Abstract

Although outsider activists are the main participants of social protests, the large scale protests initiated by insider activists in recent years have attracted the public eyes and induced us to wonder whether insider activists, with higher risk and more significant cost to initiate and participate in social protests, are able to achieve more social movement outcomes than outsider activists. While factors influencing social movement outcomes have received ample attention from the perspectives of structure and agency, we still lack a good understanding of the impact of activist identity on social movement outcomes. This research builds a theoretical model to explain the links between activist identity and social movement economic outcomes by employing and extending the political process mode, a particular theory to explain social movement emergence and outcomes.
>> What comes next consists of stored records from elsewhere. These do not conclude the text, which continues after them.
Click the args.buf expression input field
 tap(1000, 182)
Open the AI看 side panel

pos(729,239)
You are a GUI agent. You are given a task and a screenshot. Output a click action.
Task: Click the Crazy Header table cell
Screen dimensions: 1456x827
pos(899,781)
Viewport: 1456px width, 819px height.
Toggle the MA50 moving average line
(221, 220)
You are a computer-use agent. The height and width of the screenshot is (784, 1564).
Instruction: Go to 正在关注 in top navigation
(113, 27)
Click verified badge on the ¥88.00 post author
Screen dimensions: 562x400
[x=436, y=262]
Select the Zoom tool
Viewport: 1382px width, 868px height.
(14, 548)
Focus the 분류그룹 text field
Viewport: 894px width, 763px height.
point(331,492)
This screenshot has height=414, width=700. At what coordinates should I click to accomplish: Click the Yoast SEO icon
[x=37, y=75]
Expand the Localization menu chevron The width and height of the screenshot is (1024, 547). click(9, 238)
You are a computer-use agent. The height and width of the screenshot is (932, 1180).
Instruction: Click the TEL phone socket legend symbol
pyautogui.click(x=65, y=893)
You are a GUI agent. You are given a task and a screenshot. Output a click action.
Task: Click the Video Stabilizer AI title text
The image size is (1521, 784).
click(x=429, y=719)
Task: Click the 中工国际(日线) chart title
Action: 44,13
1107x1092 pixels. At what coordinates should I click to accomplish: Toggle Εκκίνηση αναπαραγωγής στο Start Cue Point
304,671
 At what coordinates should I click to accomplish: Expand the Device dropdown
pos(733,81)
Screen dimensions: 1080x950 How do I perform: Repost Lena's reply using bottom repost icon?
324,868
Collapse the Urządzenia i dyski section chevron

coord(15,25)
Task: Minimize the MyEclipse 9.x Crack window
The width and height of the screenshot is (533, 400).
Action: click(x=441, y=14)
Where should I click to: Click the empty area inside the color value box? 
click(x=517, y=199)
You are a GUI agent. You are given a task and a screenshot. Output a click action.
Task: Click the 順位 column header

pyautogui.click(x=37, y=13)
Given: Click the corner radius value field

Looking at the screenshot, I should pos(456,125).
Hypotheses developed from the model predict that protests initiated by insiders are more destructive to corporate targets’ market performance than outsider protests and that the destructiveness advantage of insider protests would be alleviated if corporate targets enjoy higher status but strengthened if targeted firms focus on service business. Results from a sample of social protests targeting U.S. public corporations reported by the New York Times between 2001 and 2021 provide support for the predictions. This research contributes to social movement outcomes by exploring the diverse impact of different types of activists and examining and extending the mobilizing structures of the political process model. This research also extends literature about insider activism by studying the economic outcomes of insider external activism.